Why You Shouldn't Judge Mike Pence's Marriage
When two consenting adults decide to take a vow of marriage and live out their days in partnership, what's the typical stance on judging that? For anyone alive and paying even marginal attention during the last decade or so, the overwhelming answer has been: don't do it. The choices made by grownups about their love lives are usually enshrined as private by left-leaners, perhaps even sacred. But it seems such adherence to withholding judgment doesn't always apply to certain populations — for instance, evangelical Christians like Mike and Karen Pence.
The tone of a recent Slate piece about the vice president's marriage, for example, is unmistakably a mocking one. Heather Schwedel references a Washington Post article on the second lady to come up with her own conclusions about the Pences. They are described as "thick as prayer-loving, Bible-studying thieves" in the first paragraph; the second one scoffs at how they got engaged. "You've likely already heard about ... the gold cross engraved with the word 'Yes,' and the hollowed-out bread proposal. (You may not have known it was possible to get bread 'shellacked' as a keepsake, though.)" Only foolhardy Midwesterners with limited exposure to the finer things in life would know about that, obviously!
For most Democrats and progressives, Pence was immediately a controversial politician. He has taken an unapologetic stance against abortion, cut off funding for Planned Parenthood, and supported a Religious Freedom Restoration Act (RFRA) as governor of Indiana that even fellow Republicans criticized for being discriminatory against the LGBTQ community. Those are legitimate reasons to press Pence about, and belong in any reasonable public debate. But where is the relevance of his relationship with Karen Pence in any of those arguments?
And in fact, Schwedel's piece veers dangerously close to a straight-up condemnation of the Pences' marriage. "For all the consultation and trust and faith the Pences share, their marriage ends up looking like a pretty traditional, patriarchal-figure-priviliging [sic] one ... Being a 'prayer warrior' sounds intense, but I bet it involves a lot of emotional labor of the sort women often end up supplying." Tell me more about how this kind of statement would ever be made about a marriage between Muslims, many of which could also be described as "traditional" and "patriarchal-figure-privileging."

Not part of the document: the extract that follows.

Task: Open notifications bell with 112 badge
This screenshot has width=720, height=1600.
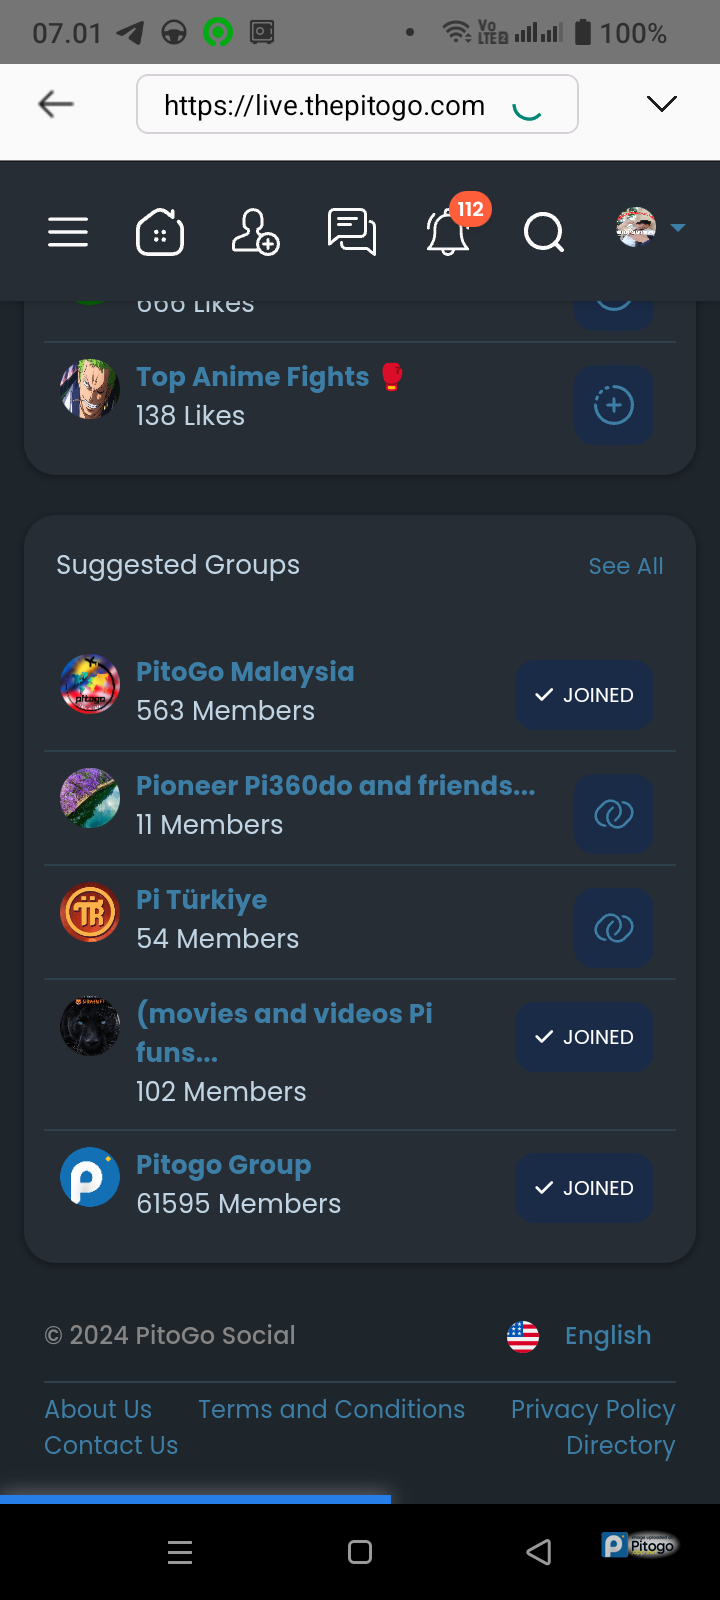Action: click(x=449, y=232)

A point worth exploring does later appear in Schwedel's piece, as she picks up on a tidbit from Mike Pence back in 2002. In an article for The Hill, Pence revealed "he never eats alone with a woman other than his wife and that he won’t attend events featuring alcohol without her by his side, either." Schwedel cites a legitimate question raised by Elizabeth Spiers that naturally arises from such a declaration: "I also wonder if, taken to a logical extreme, Pence could argue that he shouldn't have to hire women on a religious freedom basis."
Except, that answer is already available. Pence hired several women while he served as governor of Indiana; Jen Pavlik is his current deputy chief of staff. Given that Pence has and does work with women not named Karen Pence, it seems rather ludicrous to assume he'd be unable to sit down with female leaders like Angela Merkel.
The Pences' marriage "rules" are indeed rare, and perhaps seem odd to those who have never been close to evangelical culture. I read this piece and was reminded of a moment during my first job after moving to Texas, working in a rural school district. One of the secretaries accompanied us on a trip to Austin for a conference, and when we left to "tour" 6th Street one night, she politely declined. She and her husband had agreed not to go to bars without each other. It seemed like a loss, but I want to put emphasis on the word "seemed." Because here were two people trying to make their marriage last. Where's the right of anyone to tell them what guidelines are and are not appropriate in that endeavor?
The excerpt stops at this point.